練習問題 -
電源装置の劣化を扱った本文によると、鉄道車両に搭載されている定電圧電源装置の劣化は、多くの場合何に起因するか。

本文 -
━━━━━━━━━━━━━━━━
電源装置は各種電子機器に電力を安定して供給することが要求される一方、電源装置の劣化状態の把握は困難であり、劣化が進むと電源装置が立ち上がらなくなって、電子機器に電力を供給できない事態が発生するおそれがあるため、電源装置の劣化を検出するための技術の開発が要望されている。
【0003】
ところで、鉄道車両に搭載されている定電圧電源装置の劣化は、電源装置に設けられている補助電源装置を構成するアルミ電解コンデンサに起因することが多い。そこで、従来、電源装置の劣化の検出として、アルミ電解コンデンサの劣化を検出もしくは判別する発明が提案されている。かかる発明としては、例えば特許文献1や特許文献2に開示されているものがある。
【先行技術文献】
【特許文献】
【0004】
【特許文献1】特開昭63−165770号公報
【特許文献2】特開2004−320870号公報
【特許文献3】特開2016−201934号公報
【発明の概要】
【発明が解決しようとする課題】
【0005】
上記先願発明のうち、特許文献1に開示されている電解コンデンサの劣化検出回路に関する発明は、電解コンデンサのリップル電圧の振幅が次第に増大することに着目して、電解コンデンサのリップル電圧を比較回路でしきい値と比較することで劣化を検出するというものである。
しかしながら、電解コンデンサの寿命は温度、湿度、振動など電気的条件(使用環境)に依存することが知られているが、各電源装置は使用状況がそれぞれ異なるため、特許文献1に開示されている電解コンデンサの劣化検出回路のように、一律に同一のしきい値で判定する方式では、各コンデンサの特性に応じた最適な劣化判定が困難であるという課題がある。
【0006】
一方、特許文献2に開示されている電解コンデンサの劣化判定装置は、使用周囲温度に対応した累積稼働時間をカウントして、このカウント値により寿命を判定するというものである。
━━━━━━━━━━━━━━━━
提供データ -

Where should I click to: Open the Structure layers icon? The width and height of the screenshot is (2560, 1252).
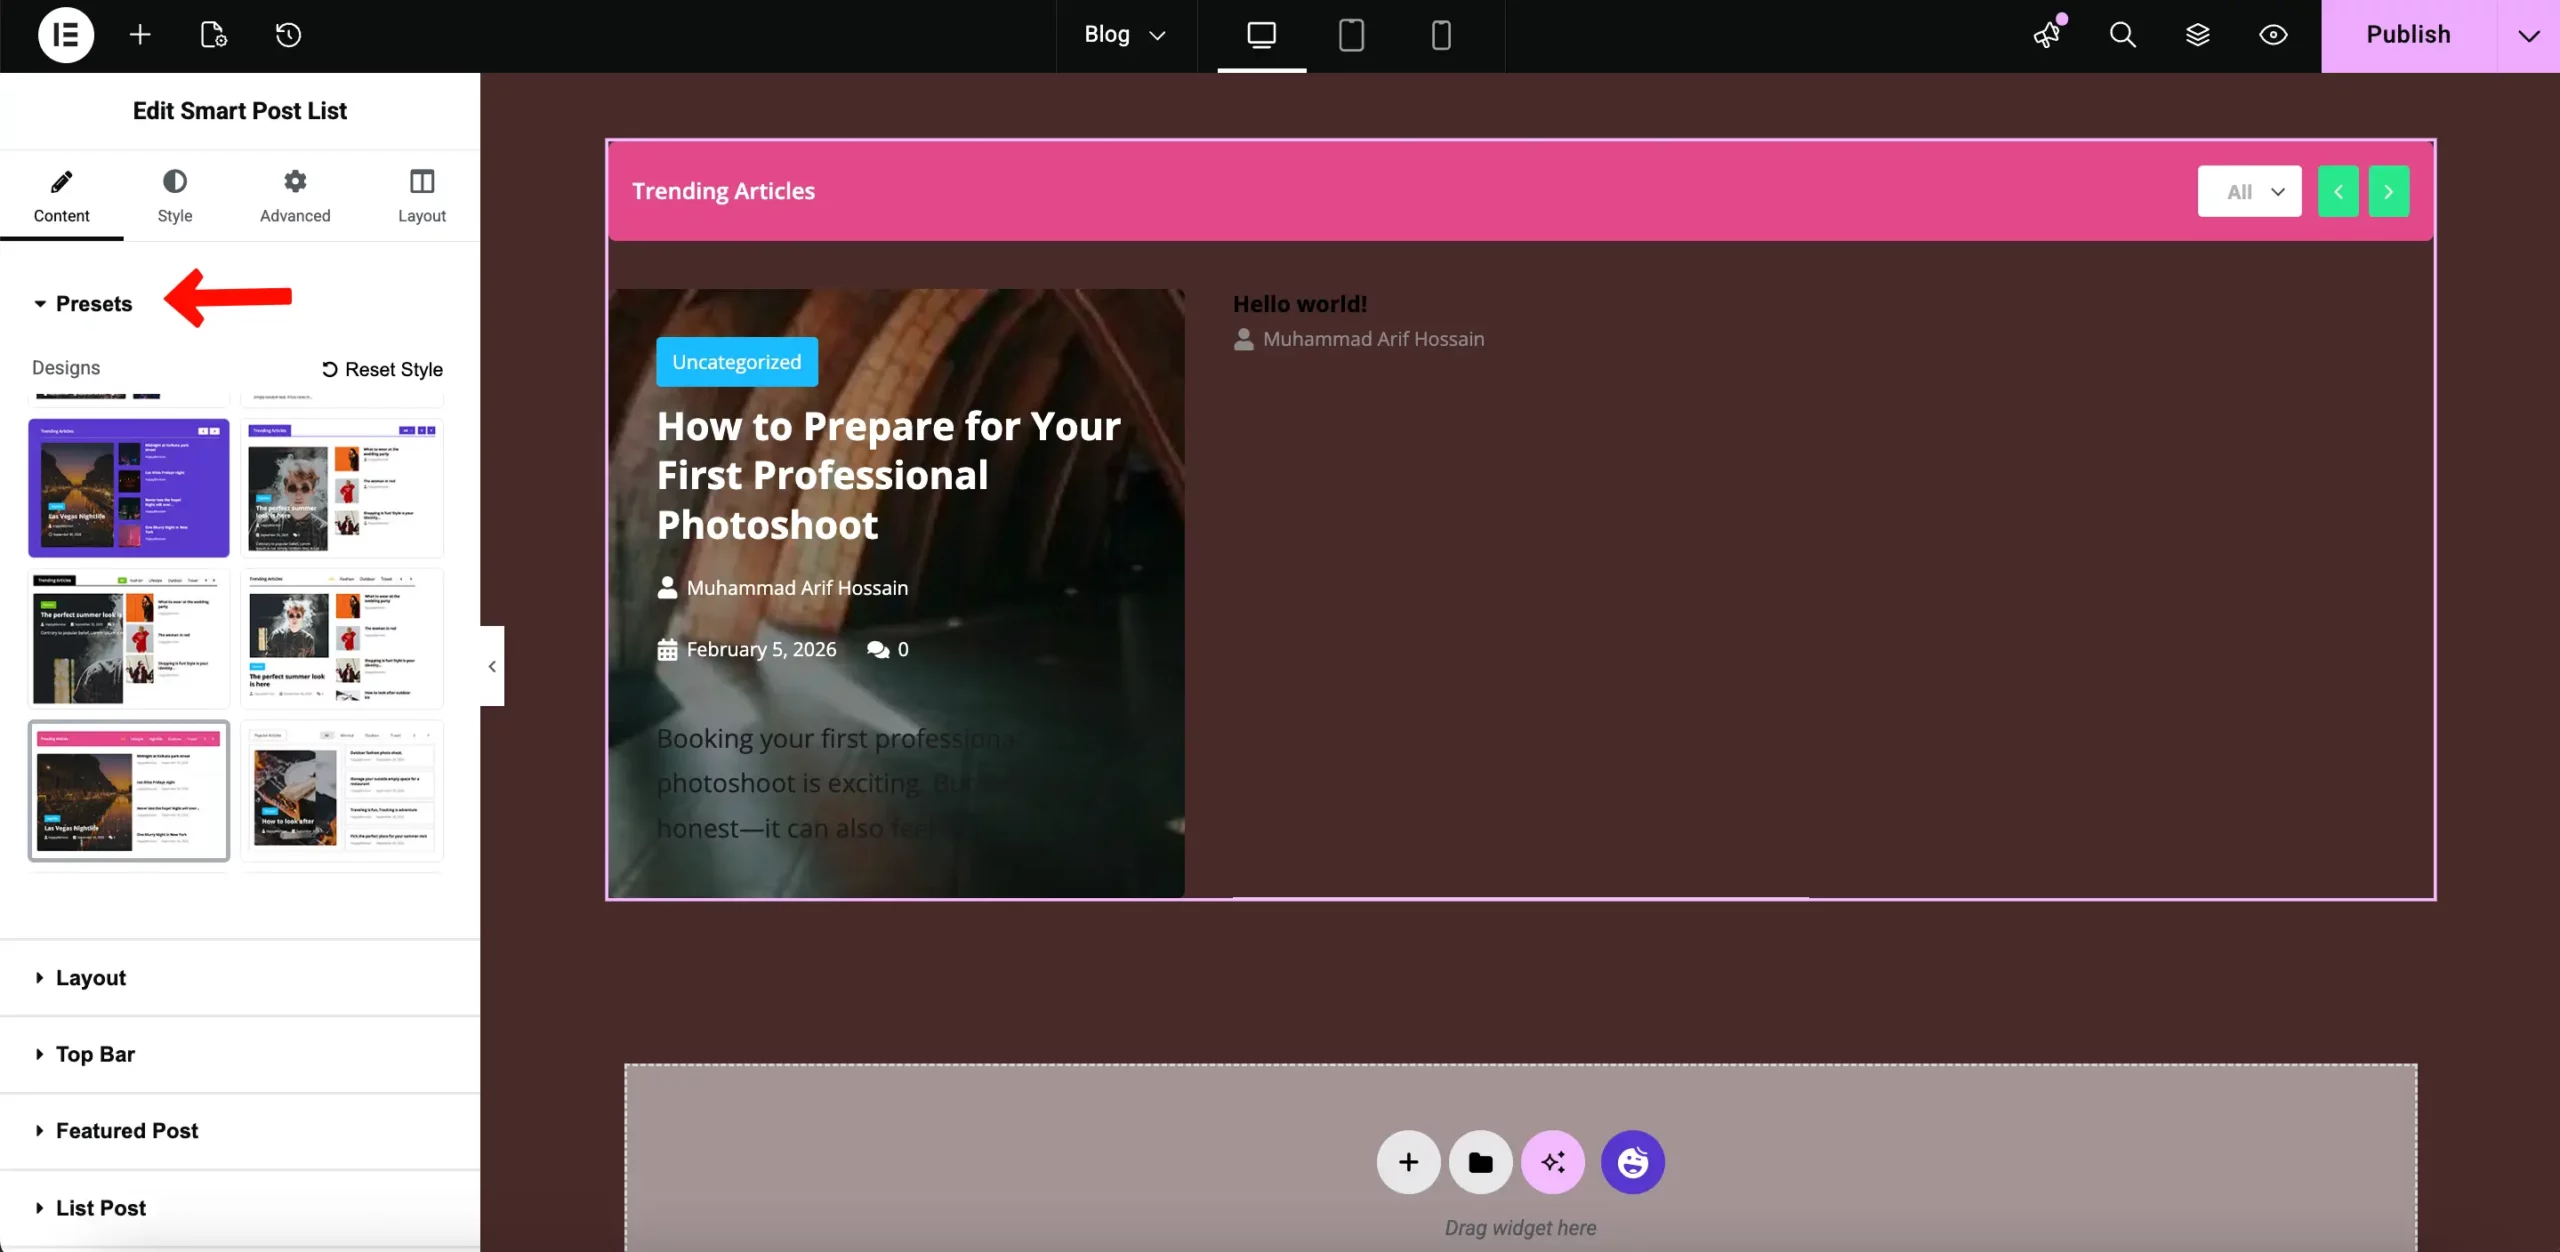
━━━━━━━━━━━━━━━━
本問の解答 -
電源装置に設けられている補助電源装置を構成するアルミ電解コンデンサに起因することが多い。